▶ _Task objective_: Quote the part of the entries that opens with the line containing "Image resolution: width=498" and runs through the end of the entries, with both ends included. Leave the pictures out of your answer.

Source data
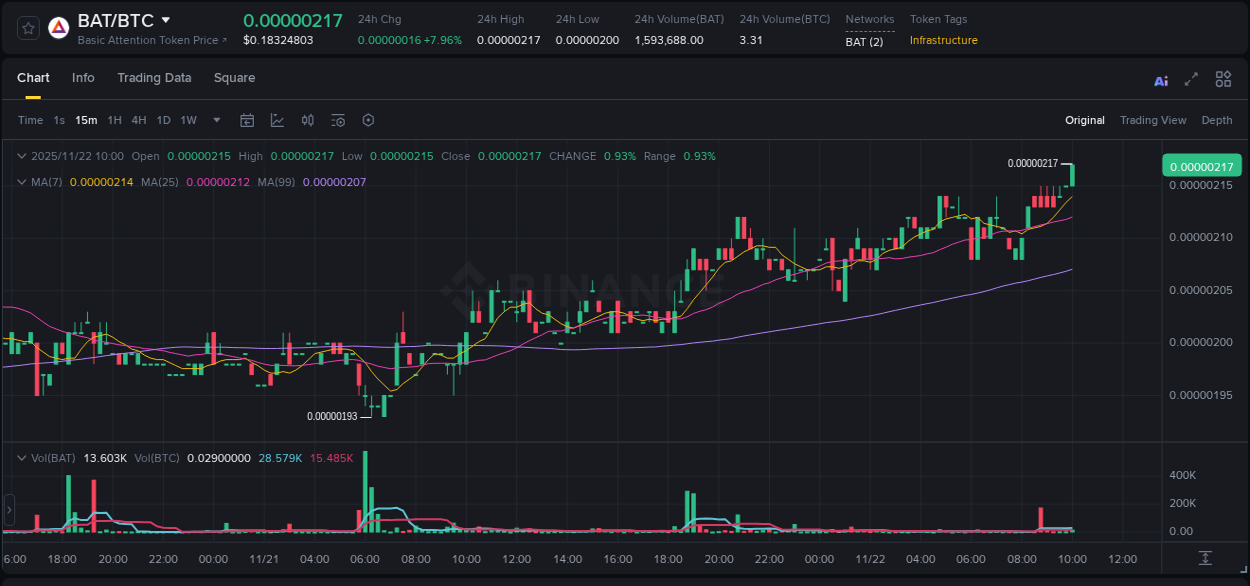Open the chart display settings hexagon
This screenshot has height=586, width=1250.
click(368, 119)
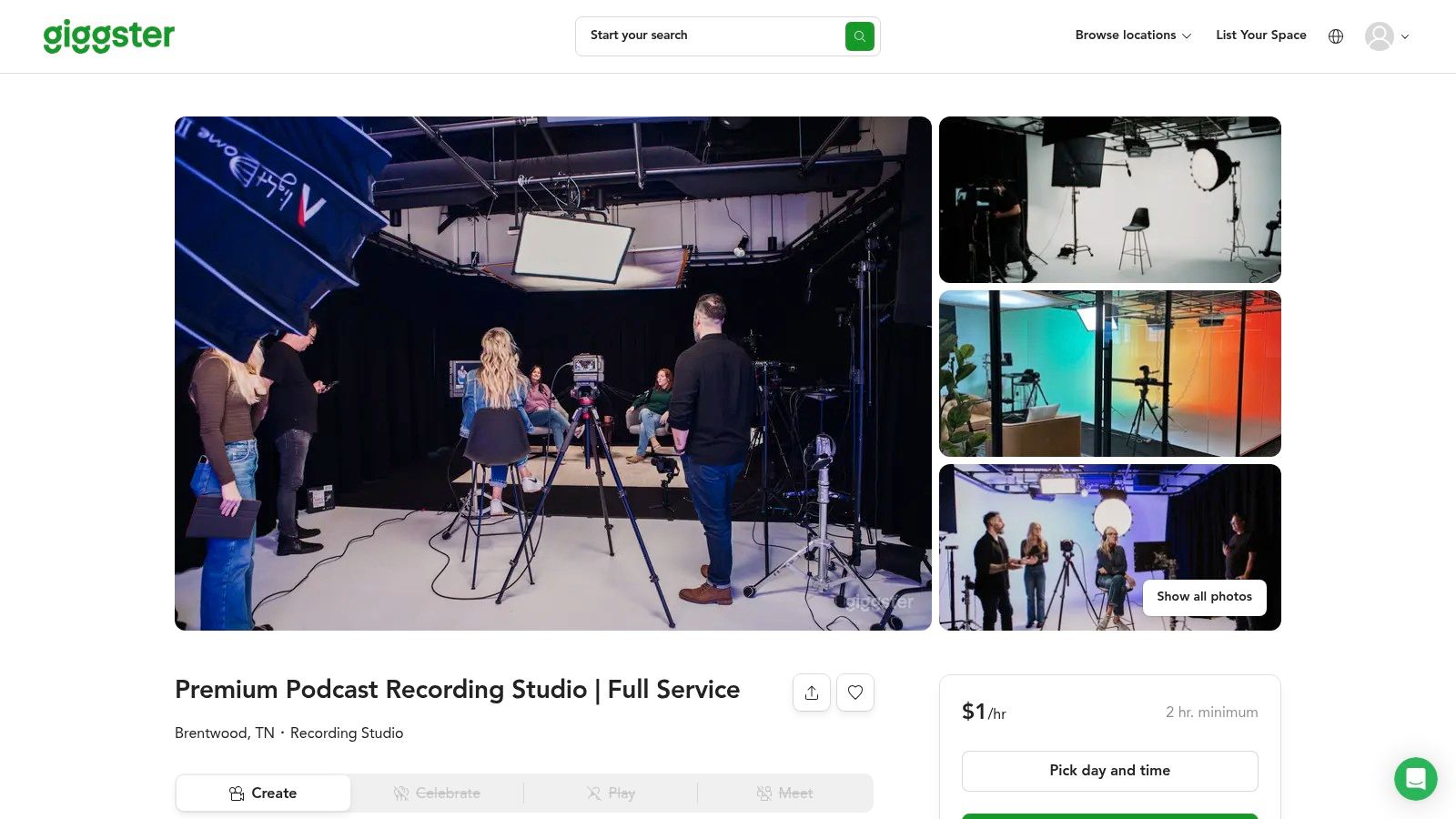Screen dimensions: 1456x819
Task: Share this listing via share icon
Action: pos(811,693)
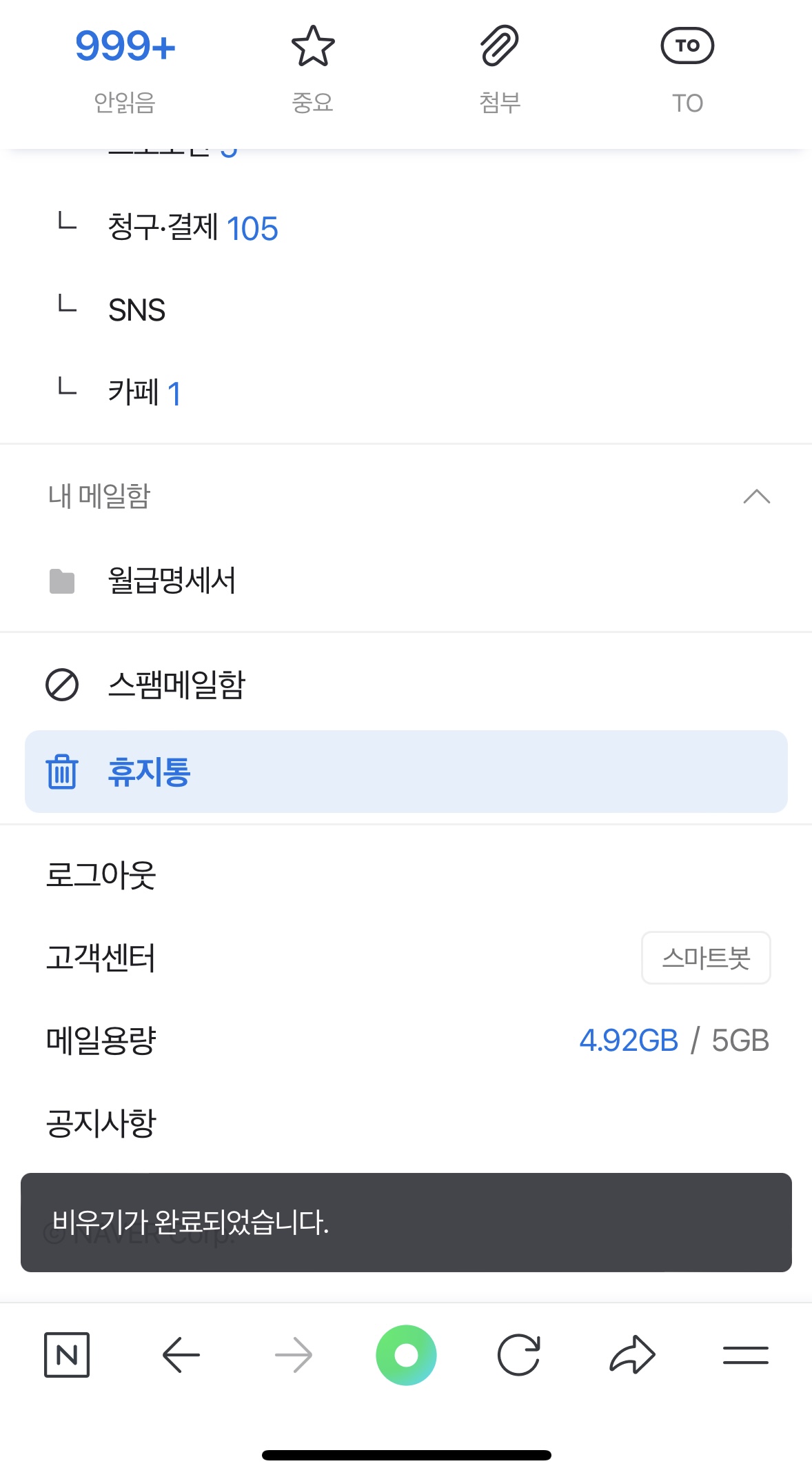Open the 공지사항 notices link
Viewport: 812px width, 1477px height.
101,1123
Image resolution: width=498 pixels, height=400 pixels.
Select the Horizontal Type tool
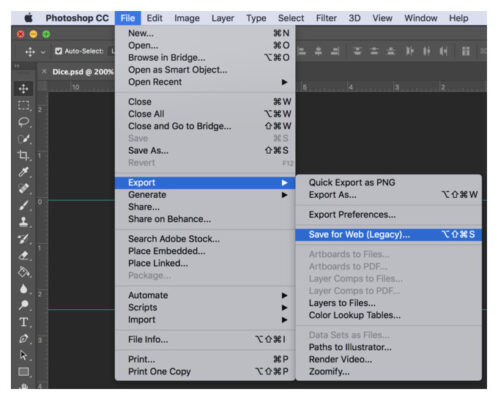[x=23, y=322]
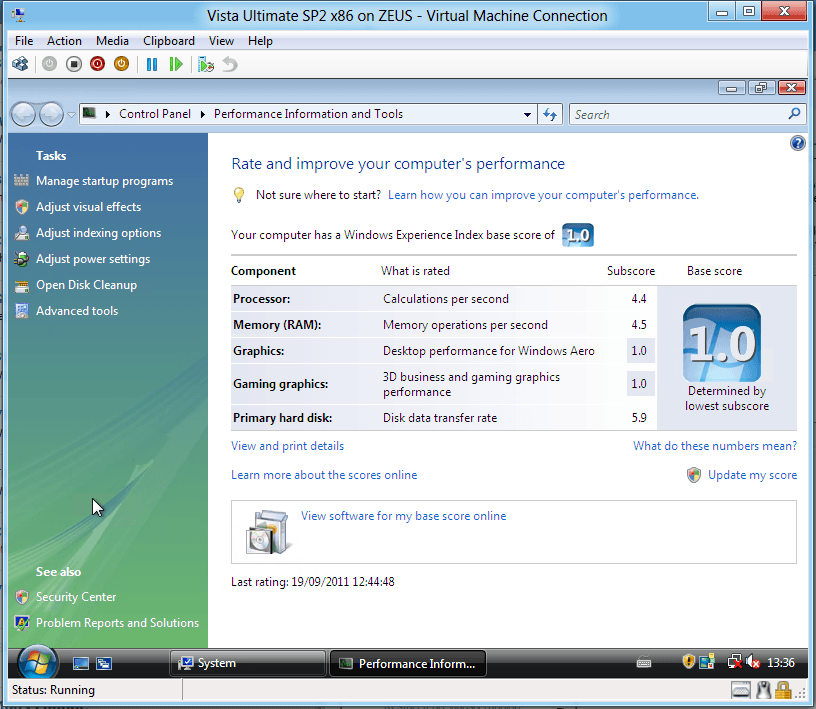Click the Snapshot toolbar icon

[206, 64]
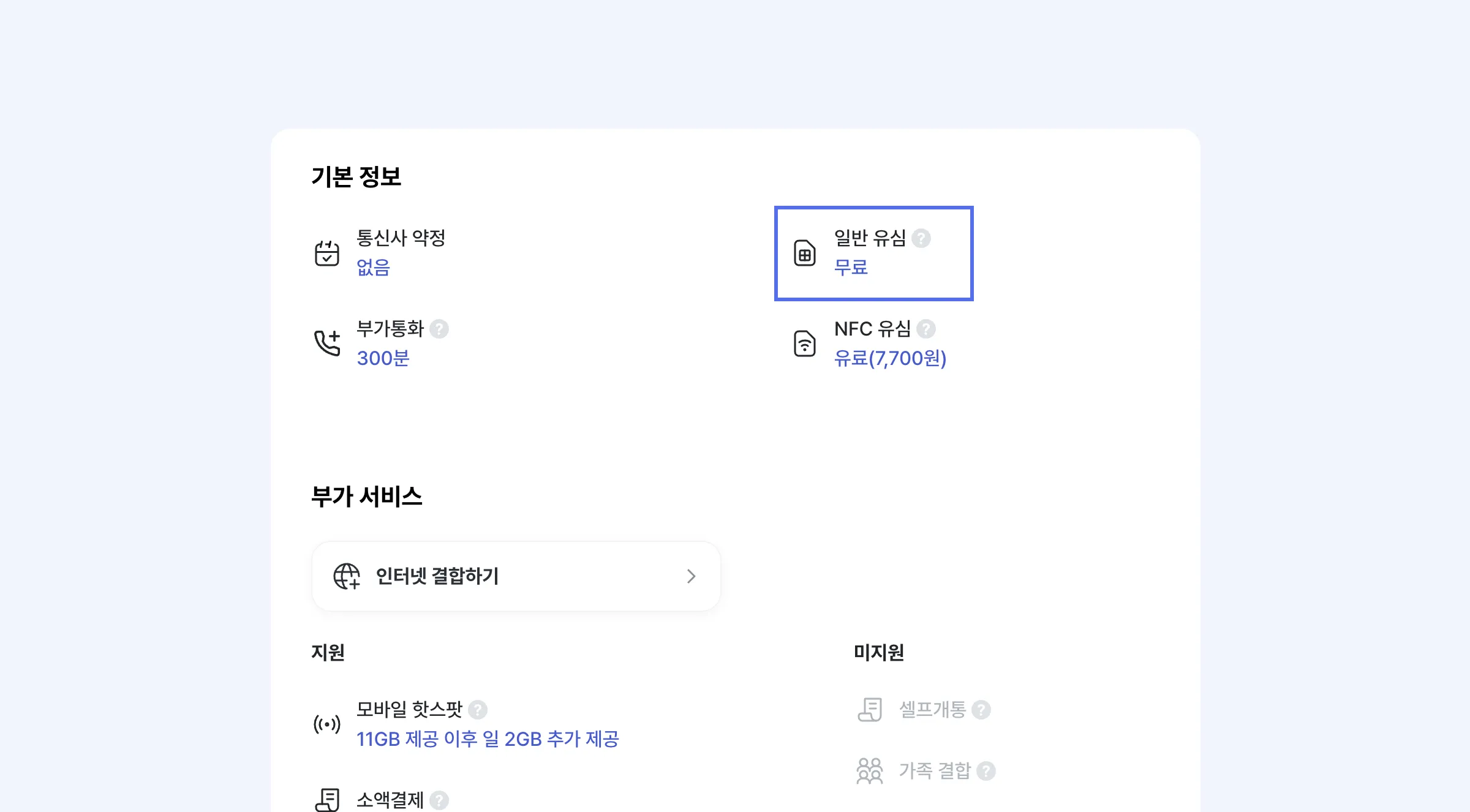Show help for 가족 결합
Viewport: 1470px width, 812px height.
(986, 770)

▶ _Complete answer_:
Image resolution: width=498 pixels, height=400 pixels.
Select the Horizontal Type tool
[x=23, y=322]
Click the Snapshot toolbar icon

[206, 64]
Show help for 가족 결합
Viewport: 1470px width, 812px height.
(986, 770)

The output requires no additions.